Link: Walk First tool - what should SF be investing in? »

Walk First tool - what should SF be investing in?:

The City will be investing $17 million over the next five years to improve safety conditions for people walking. Given the City’s limited resources and the need to use this money effectively, you will be asked to prioritize each of 15 pedestrian safety tools (see Tools page for more information) by indicating whether or not you feel that the tool is a low, medium or high funding priority – essentially, how would you spend $17 million on pedestrian safety?

After each selection, you will see the graph at the right change in relation to your choices. This graph shows how your choices affect the total cost, the time to implement and the effectiveness of the solutions.

participation, tool, osp

Don’t make laws to make maps

Hey, legislators! Don’t write laws that require maps (especially those that detail how the map information will be aggregated).

Instead, write laws to open up data. The maps will come. Much easier. Shorter, future-proofed laws. 

If you feel strongly about this, go testify. @transalt will be there, and other open data smarties.
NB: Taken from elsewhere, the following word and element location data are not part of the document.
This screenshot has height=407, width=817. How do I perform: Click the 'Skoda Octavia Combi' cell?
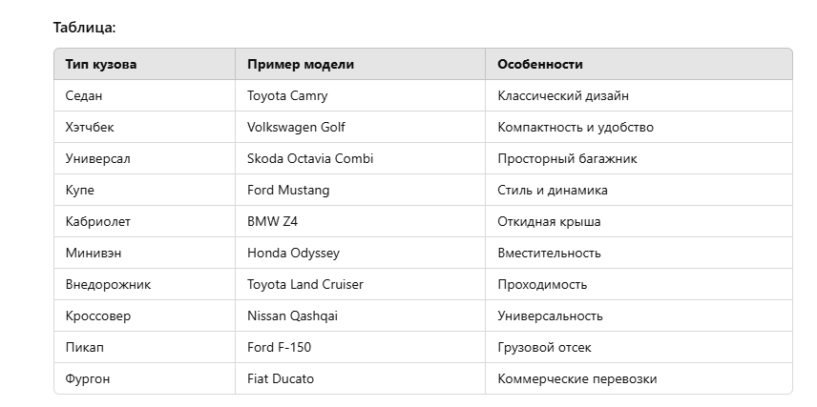tap(360, 159)
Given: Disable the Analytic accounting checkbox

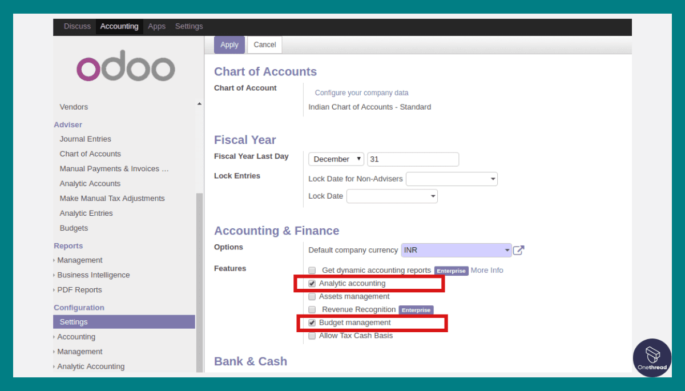Looking at the screenshot, I should tap(312, 283).
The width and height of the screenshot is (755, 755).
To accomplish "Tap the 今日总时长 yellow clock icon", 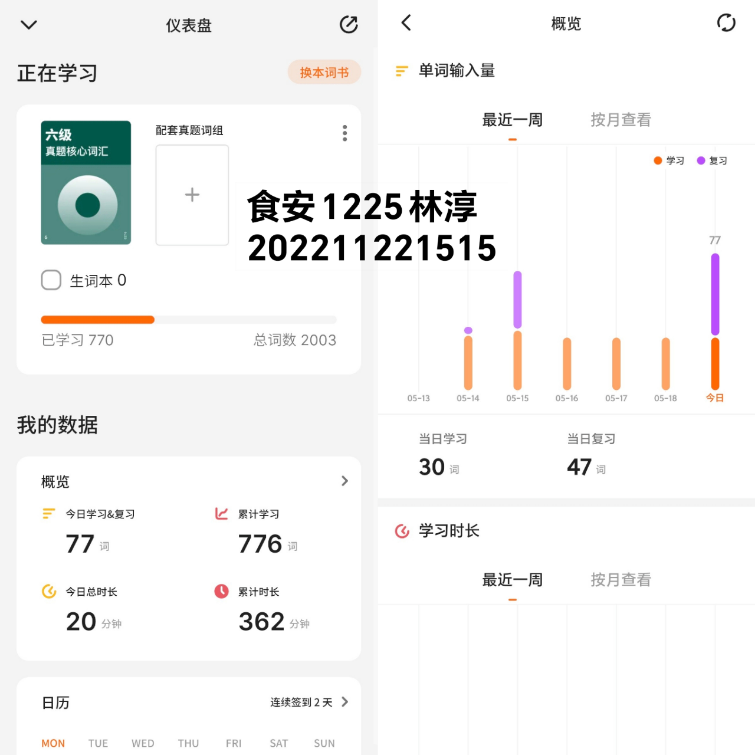I will pos(49,591).
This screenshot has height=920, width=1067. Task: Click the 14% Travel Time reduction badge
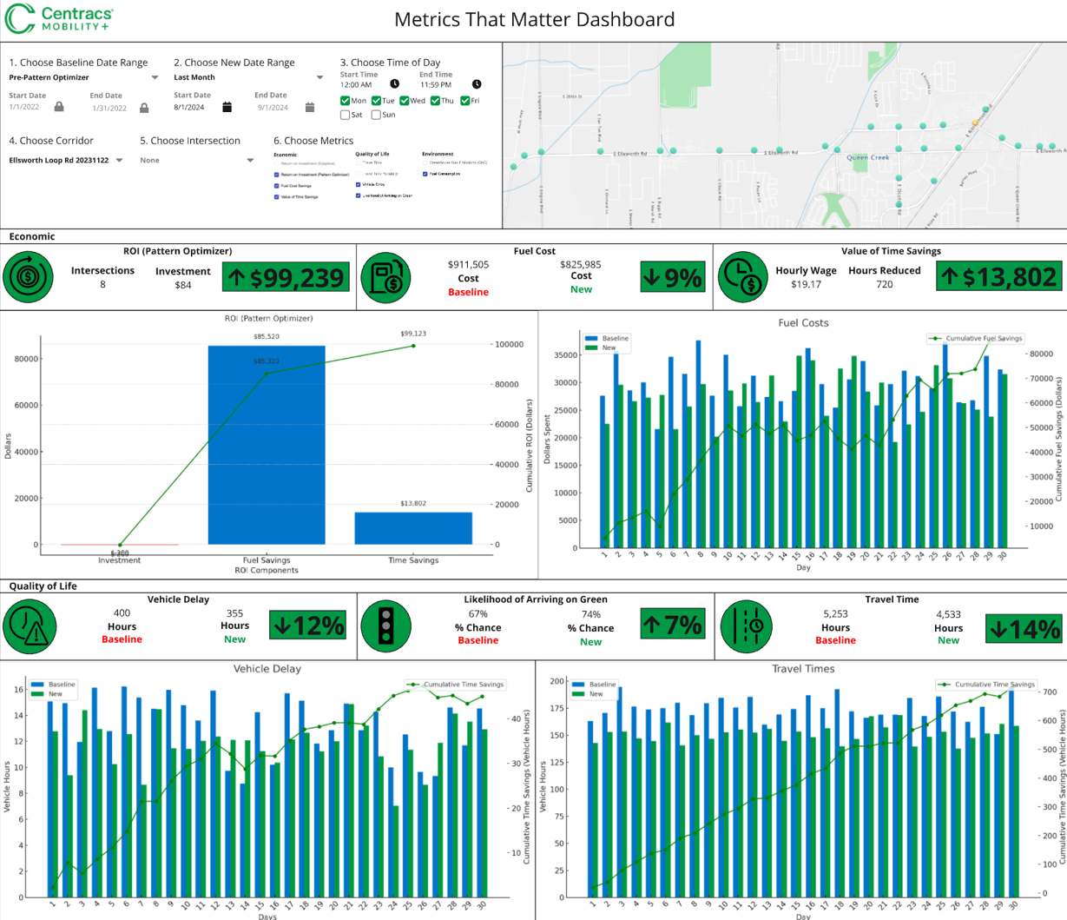coord(1024,628)
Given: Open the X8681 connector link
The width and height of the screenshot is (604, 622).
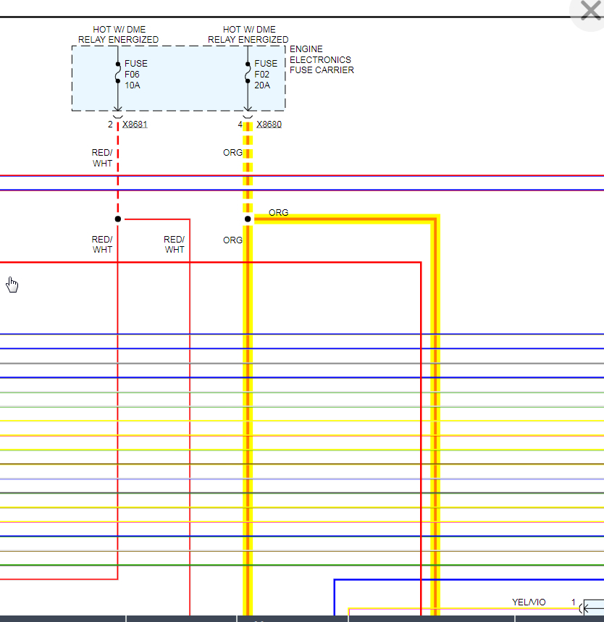Looking at the screenshot, I should pos(135,125).
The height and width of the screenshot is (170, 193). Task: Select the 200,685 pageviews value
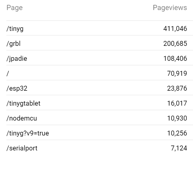[x=175, y=44]
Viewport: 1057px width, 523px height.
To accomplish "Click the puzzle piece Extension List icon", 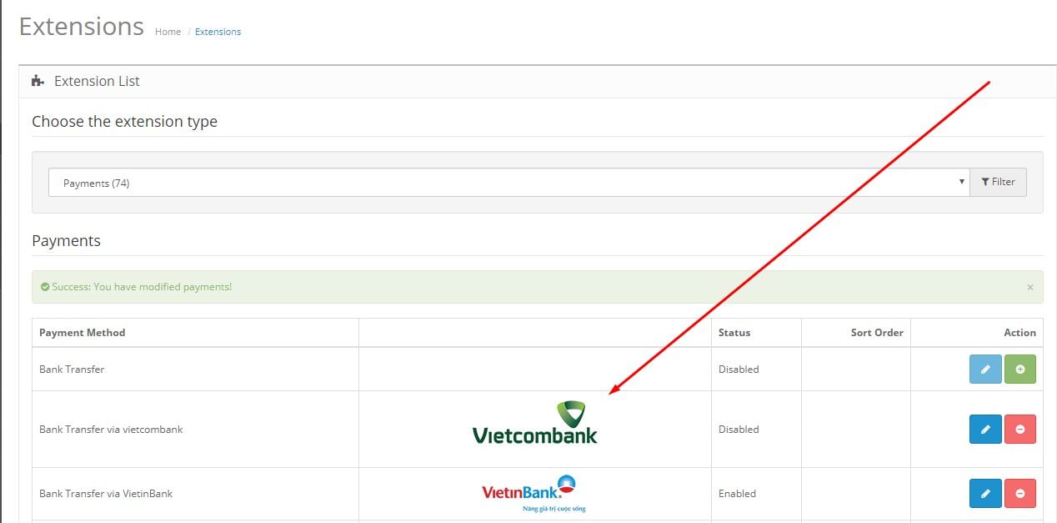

This time, the law under discussion is about crash data in NYC, but the same unfortunate approach already made it into law for crime data. Interactive maps are an excellent tool to making complex data public, but requirements for a city agency to produce the map is not the right approach. Why not?

1. We need tools that answer questions and solve problems, and doing that well requires you to start with those needs, rather than building a generic map. 

2. The track record of government-built maps is not great, maybe because of #1, or the tools they have, or because of internal development practices that don’t involve users, or something else. For example, the SLA liquor license map

3. The track record of researchers and technologists and journalists to build data browsing tools is excellent. For example, excellent crime analysis, insightful 311 analysis, everything WNYC does, Vizzuality’s output etc.

4. There are complex tech problems that talented government technologists should work on. Making an interactive map isn’t one of them.

5. Legislation that is extremely specific seems brittle and prone to letter-of-the-law following later. Especially if a city department decided to be uncooperative in the future. Whereas full disaggregated data is flexible. We already have guidelines for opening up data “right”, no need to re-design this for each different type of data. Getting particular about mapping requirements is the worst sort of over-specifying. For crashes, maybe the aggregation by street segment prevents analysis of intersection safety (for example).